Wie andere Spenderkinder, die sich im Internet Eiskinder nennen, weil der Samen der Väter aus auf 196 Grad gekühlten Stickstofftanks stammt, ist sie erwachsen geworden. Sie will sehen, wie die andere Hälfte, der sie vielleicht Augen und Nasenform verdankt, aussieht, will die eigenen Marotten im väterlichen Gegenüber wiederfinden und wissen: Welche Erbkrankheiten könnte ich haben?

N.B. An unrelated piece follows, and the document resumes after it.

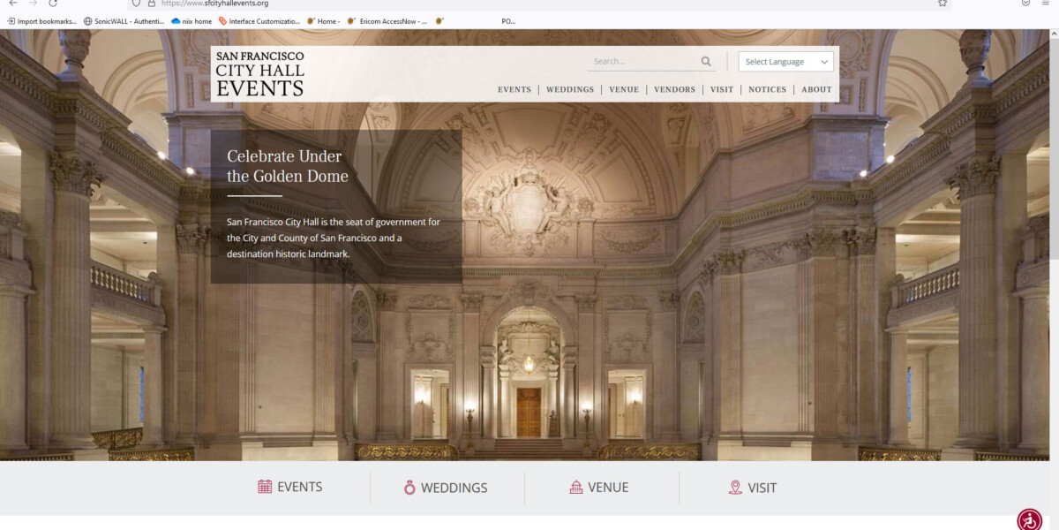Image resolution: width=1059 pixels, height=530 pixels.
Task: Open the red accessibility widget icon
Action: (x=1028, y=519)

Auch Katja treiben diese Fragen um. Auch sie wandte sich mit der Bitte um Nennung des Namens an Katzorke, traf ihn: „Es war ein freundliches Gespräch, in dem man mir Interesse, aber kein Verständnis für das Bedürfnis nach Informationen entgegengebracht hat.“ Klagen wollte sie nicht. „Mir war schnell klar, dass ich dann nicht mehr anonym bleiben kann und meine Eltern in die Öffentlichkeit geraten, wo ich sie nicht hinzwingen möchte.“
Der Weg ist in der Tat steinig. Seit vier Jahren ringt Sarah P. mit Katzorke um die Wahrheit, weiß mittlerweile immerhin, dass Spender Nummer 261 ihr Vater sein könnte. Vor Gericht allerdings hatte Katzorke betont, einige Unterlagen aus den 80ern seien verschwunden, als man nach dem Tod des Notars die Kartei mit den Namen an anderer Stelle habe unterbringen müssen. Sarah P. will das nicht glauben.

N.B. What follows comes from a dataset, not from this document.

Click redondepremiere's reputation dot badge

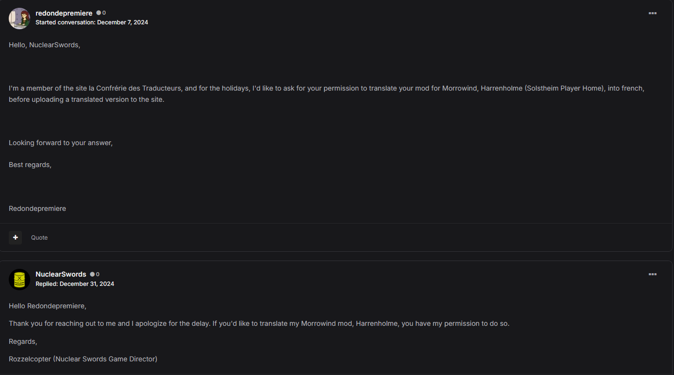(101, 13)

Bleibt der Essener Arzt bei seiner starren Haltung, droht ihm ein Zwangsgeld, im schlimmsten Falle gar Zwangshaft. Denn die „Zeitbombe“, wie er die potenzielle Gefahr durch die Spenderkinder und ihren Auskunftswunsch vor Jahren noch in einem Interview bezeichnet hatte, sie tickt weiter. Unklar ist, wie viele mit Samenspenden gezeugte Kinder über den Umstand ihrer Zeugung informiert sind. Fest steht, dass Deutschland im Vergleich zu anderen Ländern ein rechtsfreier Raum ist.